De Philippe Godeau (Fr-Sen, 1h44) avec Omar Sy, Lionel Louis Basse, Fatoumata Diawara…


Petit Sénégalais de treize ans, Yao vénère la star européenne Seydou Tall, au point de connaître son livre par cœur. Apprenant que l'idole est de passage à Dakar, Yao fait les 400km séparant son village pour le rencontrer. Touché (et poussé par le destin), Seydou décide de le ramener chez lui.

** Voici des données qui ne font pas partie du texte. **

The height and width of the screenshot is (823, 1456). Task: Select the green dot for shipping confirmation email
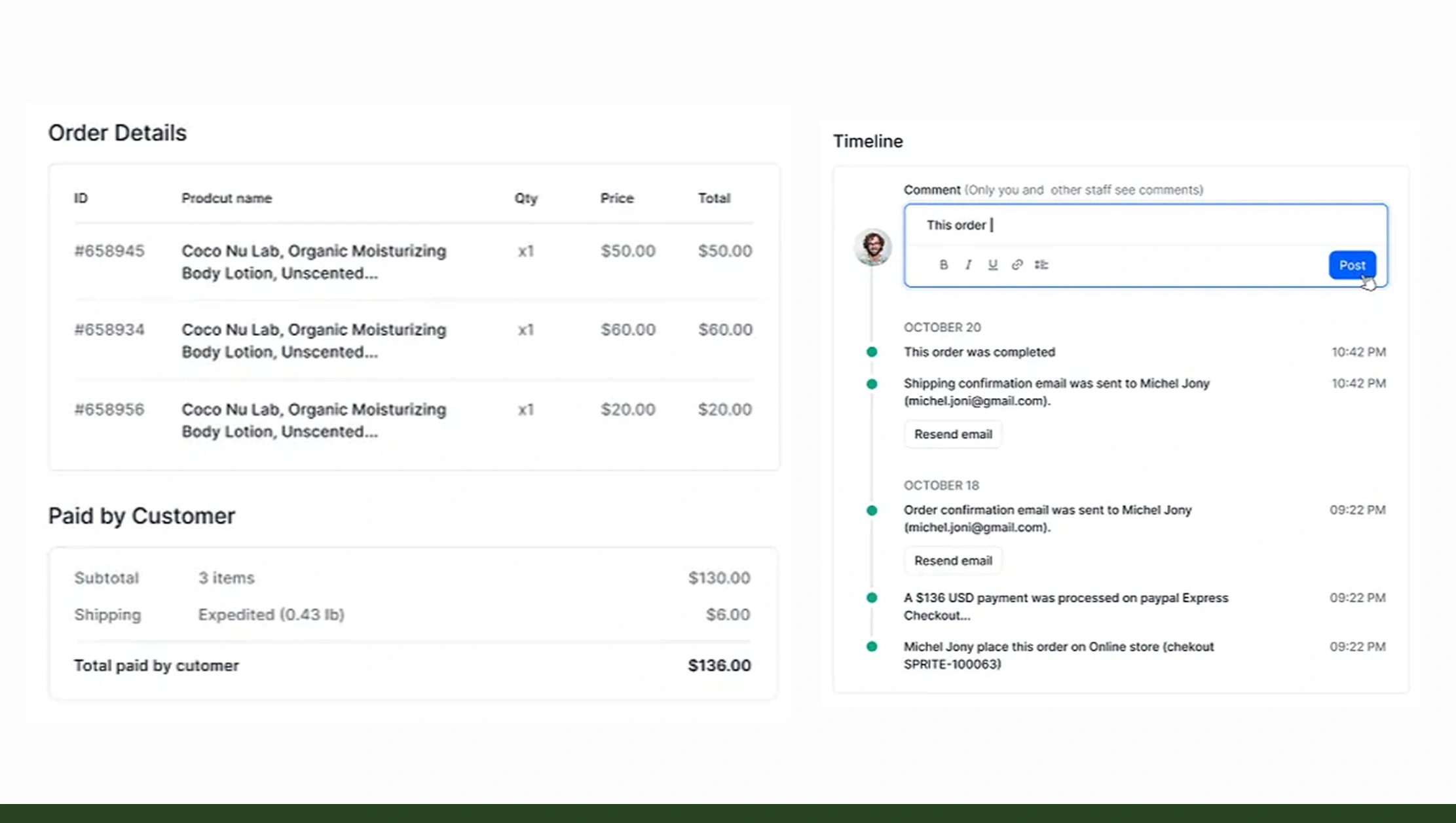pos(871,383)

Il s'agit là clairement d'un conte où le voyageur pensant maîtriser son cheminement se trouve “voyagé“, guidé par des forces de plus en plus pressantes à accomplir une mission initiatique à laquelle il n'était pas préparé. Dans ce récit, Yao n'est pas le héros mais le déclencheur inconscient, l'adjuvant à travers lequel le fatum va se manifester pour infléchir la trajectoire de Seydou ; un cicérone malgré lui tirant par ailleurs des leçons profitables de son escapade.

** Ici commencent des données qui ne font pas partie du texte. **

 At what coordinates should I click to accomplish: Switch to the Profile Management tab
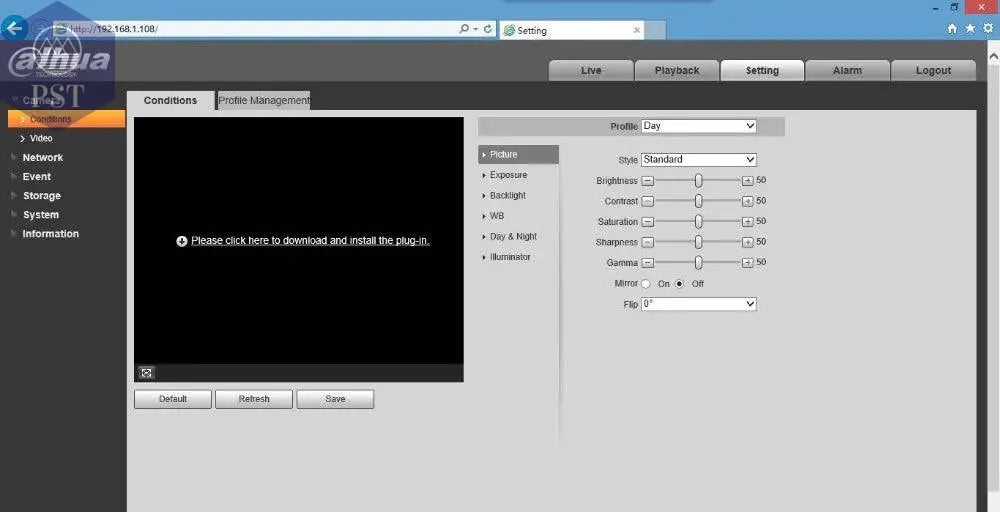tap(264, 100)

Godeau et Sy ont tenté manifestement d'éviter le “folklorisme“ tout en préservant un certain réalisme dans la vision du pays. Toutefois, il ne faut pas non plus s'attendre à une vérité documentaire : la caméra ne reste pas assez longtemps pour cela, c'est l'histoire qui le veut… et le genre road movie, qui lui aussi effectue une manière de retour aux sources.

Né peu ou prou à la fin des années 1960 aux États-Unis, le road movie a aussitôt trouvé en Afrique (et notamment au Sénégal) l'immensité constituant sa matière première : Touki-Bouki (1973) de Djibril Diop Mambety, Cocorico Monsieur Poulet (1974) de Jean Rouch… Explorant la distance pour relativiser la durée et surtout transmettre des valeurs aux deux compagnons de route, et en dépit d'une forme de naïveté (sans doute assumée), Yao s'inscrit à sa manière dans cette filiation.